> [WORK TO BE COMPLETED]:
Where a line of the data holds the word "section", copy that line.

> [EXERCISE INPUTS]:
■ ■ ■

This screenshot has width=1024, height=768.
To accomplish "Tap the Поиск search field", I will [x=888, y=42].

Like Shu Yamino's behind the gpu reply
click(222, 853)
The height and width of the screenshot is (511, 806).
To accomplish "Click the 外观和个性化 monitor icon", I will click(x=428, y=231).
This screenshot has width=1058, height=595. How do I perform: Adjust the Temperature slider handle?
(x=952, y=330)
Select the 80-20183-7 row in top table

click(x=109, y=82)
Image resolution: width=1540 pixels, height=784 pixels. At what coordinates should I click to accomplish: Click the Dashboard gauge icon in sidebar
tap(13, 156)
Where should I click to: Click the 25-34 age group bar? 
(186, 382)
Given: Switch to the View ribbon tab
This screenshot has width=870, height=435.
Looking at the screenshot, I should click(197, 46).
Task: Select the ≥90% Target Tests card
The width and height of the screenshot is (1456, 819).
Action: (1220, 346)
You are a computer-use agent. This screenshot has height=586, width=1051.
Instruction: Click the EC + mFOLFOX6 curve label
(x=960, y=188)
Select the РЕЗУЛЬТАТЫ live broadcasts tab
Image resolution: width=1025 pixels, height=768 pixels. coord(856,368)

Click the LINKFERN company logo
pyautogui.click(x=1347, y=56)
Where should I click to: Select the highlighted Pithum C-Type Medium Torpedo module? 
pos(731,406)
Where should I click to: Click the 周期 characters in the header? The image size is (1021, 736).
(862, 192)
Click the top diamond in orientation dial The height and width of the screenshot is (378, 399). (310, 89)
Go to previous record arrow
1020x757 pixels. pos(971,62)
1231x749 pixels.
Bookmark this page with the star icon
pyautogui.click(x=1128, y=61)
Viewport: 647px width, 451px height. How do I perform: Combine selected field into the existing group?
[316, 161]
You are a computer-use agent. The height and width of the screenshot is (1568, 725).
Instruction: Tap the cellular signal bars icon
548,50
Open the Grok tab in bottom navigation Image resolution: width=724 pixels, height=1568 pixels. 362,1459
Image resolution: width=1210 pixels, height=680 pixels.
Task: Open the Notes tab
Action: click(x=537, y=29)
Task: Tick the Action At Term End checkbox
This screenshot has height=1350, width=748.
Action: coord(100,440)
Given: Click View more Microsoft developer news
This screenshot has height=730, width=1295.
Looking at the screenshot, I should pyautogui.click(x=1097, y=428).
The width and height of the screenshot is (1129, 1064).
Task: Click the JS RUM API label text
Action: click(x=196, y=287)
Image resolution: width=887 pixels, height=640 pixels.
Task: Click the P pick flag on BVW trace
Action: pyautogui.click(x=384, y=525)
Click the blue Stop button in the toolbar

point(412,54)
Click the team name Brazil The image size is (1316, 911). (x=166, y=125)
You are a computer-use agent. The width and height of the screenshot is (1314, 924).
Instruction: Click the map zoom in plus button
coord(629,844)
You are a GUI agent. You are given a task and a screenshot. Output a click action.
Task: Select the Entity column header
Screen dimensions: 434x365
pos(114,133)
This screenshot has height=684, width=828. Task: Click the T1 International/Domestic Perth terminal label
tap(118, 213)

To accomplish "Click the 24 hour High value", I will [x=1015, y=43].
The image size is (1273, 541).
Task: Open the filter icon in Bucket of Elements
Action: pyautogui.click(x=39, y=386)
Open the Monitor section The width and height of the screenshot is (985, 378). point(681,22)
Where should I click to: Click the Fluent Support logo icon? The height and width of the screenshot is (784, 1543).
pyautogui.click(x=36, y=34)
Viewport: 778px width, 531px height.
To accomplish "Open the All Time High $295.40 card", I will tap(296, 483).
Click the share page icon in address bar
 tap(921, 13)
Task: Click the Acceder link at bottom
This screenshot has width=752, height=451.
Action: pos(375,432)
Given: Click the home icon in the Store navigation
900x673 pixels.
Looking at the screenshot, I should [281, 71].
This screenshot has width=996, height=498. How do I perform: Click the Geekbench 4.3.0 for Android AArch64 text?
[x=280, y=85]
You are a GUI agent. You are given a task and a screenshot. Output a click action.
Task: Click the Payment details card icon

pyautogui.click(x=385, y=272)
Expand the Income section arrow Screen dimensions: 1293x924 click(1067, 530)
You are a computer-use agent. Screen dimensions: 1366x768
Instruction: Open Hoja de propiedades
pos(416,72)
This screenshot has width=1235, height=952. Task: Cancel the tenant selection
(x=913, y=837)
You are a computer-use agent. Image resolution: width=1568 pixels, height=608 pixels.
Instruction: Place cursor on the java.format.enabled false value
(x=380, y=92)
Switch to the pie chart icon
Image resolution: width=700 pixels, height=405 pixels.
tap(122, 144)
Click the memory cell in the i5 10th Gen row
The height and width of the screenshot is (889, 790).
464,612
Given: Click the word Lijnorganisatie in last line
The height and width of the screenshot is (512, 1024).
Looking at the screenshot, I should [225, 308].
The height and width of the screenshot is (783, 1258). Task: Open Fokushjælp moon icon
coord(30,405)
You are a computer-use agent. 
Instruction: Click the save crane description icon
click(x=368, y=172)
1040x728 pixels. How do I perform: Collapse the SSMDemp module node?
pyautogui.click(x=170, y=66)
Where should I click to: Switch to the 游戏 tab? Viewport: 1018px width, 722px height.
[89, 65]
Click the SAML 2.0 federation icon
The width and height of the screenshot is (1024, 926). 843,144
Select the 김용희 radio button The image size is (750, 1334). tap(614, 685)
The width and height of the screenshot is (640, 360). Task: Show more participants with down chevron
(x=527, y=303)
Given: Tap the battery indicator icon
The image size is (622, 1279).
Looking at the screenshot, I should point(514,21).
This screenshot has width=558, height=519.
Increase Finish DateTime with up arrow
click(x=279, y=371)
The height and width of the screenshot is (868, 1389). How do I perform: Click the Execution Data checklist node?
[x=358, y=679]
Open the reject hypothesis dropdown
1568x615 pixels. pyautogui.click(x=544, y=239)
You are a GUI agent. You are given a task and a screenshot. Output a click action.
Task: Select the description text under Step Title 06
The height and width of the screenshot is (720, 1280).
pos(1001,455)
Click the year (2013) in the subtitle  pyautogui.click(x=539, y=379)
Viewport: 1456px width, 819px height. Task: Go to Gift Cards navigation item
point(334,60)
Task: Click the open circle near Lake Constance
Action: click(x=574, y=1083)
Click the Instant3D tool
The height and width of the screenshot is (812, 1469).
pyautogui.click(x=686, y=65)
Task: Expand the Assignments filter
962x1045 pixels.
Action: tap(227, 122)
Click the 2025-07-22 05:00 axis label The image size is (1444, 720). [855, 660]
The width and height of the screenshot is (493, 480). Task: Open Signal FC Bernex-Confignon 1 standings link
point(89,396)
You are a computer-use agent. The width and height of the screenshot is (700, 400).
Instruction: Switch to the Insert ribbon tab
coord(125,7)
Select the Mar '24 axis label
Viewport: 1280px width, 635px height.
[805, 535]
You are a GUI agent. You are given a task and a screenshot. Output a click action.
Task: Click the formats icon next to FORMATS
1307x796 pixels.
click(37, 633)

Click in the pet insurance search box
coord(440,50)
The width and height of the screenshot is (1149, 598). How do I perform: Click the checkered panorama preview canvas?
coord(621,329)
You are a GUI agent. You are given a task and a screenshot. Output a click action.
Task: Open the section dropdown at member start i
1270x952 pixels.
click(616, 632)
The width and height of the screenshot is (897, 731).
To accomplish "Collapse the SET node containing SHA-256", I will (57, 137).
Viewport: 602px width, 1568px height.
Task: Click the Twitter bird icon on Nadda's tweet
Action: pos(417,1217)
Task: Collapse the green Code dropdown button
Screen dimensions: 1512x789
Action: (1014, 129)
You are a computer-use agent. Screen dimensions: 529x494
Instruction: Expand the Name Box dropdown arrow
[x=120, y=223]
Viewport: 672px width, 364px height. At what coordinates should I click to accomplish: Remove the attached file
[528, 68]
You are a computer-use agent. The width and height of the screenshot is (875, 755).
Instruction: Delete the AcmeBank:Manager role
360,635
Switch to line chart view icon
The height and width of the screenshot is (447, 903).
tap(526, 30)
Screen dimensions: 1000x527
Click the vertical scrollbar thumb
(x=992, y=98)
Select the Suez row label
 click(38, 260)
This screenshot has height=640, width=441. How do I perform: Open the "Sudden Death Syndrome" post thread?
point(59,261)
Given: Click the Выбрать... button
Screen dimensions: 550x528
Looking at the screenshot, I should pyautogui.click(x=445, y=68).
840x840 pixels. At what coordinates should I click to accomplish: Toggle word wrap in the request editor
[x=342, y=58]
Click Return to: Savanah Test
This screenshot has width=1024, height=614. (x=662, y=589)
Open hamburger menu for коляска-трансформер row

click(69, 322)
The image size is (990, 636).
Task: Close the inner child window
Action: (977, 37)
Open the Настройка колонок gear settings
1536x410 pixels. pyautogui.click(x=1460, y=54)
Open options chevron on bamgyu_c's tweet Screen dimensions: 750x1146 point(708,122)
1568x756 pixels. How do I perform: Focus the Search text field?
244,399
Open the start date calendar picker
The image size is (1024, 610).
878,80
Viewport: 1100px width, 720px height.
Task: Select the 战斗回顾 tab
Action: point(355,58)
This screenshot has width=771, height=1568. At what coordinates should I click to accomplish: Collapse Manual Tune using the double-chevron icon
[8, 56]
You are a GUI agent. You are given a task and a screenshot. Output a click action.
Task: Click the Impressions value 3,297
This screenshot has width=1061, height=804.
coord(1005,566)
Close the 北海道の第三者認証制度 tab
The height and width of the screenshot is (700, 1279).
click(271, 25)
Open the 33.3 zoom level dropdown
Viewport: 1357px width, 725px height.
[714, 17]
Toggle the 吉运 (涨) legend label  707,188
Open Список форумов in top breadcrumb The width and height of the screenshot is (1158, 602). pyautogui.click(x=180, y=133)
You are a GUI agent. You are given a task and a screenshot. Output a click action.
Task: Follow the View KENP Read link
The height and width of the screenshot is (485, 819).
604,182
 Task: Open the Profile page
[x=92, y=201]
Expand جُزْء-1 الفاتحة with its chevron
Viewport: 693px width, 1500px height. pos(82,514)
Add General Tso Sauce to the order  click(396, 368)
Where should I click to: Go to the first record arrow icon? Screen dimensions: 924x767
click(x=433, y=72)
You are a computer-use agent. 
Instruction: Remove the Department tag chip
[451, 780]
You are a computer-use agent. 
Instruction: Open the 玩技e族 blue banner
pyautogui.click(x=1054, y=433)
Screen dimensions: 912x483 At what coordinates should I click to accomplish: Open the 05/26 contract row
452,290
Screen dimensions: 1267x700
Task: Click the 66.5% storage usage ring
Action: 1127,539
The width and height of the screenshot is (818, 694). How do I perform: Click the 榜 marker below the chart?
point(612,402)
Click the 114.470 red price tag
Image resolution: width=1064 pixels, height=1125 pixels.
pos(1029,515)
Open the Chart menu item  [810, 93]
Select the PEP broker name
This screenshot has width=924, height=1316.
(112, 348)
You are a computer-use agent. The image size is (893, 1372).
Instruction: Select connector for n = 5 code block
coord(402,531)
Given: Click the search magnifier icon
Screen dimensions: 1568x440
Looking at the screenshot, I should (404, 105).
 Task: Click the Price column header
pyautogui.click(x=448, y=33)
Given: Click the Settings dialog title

■ ■ ■

> [OUTPUT FOR THIS EXERCISE]:
Open the Monitor section The width and height of the screenshot is (985, 378). point(681,22)
Expand the Income section arrow Screen dimensions: 1293x924 click(1067, 530)
Task: Open the section dropdown at member start i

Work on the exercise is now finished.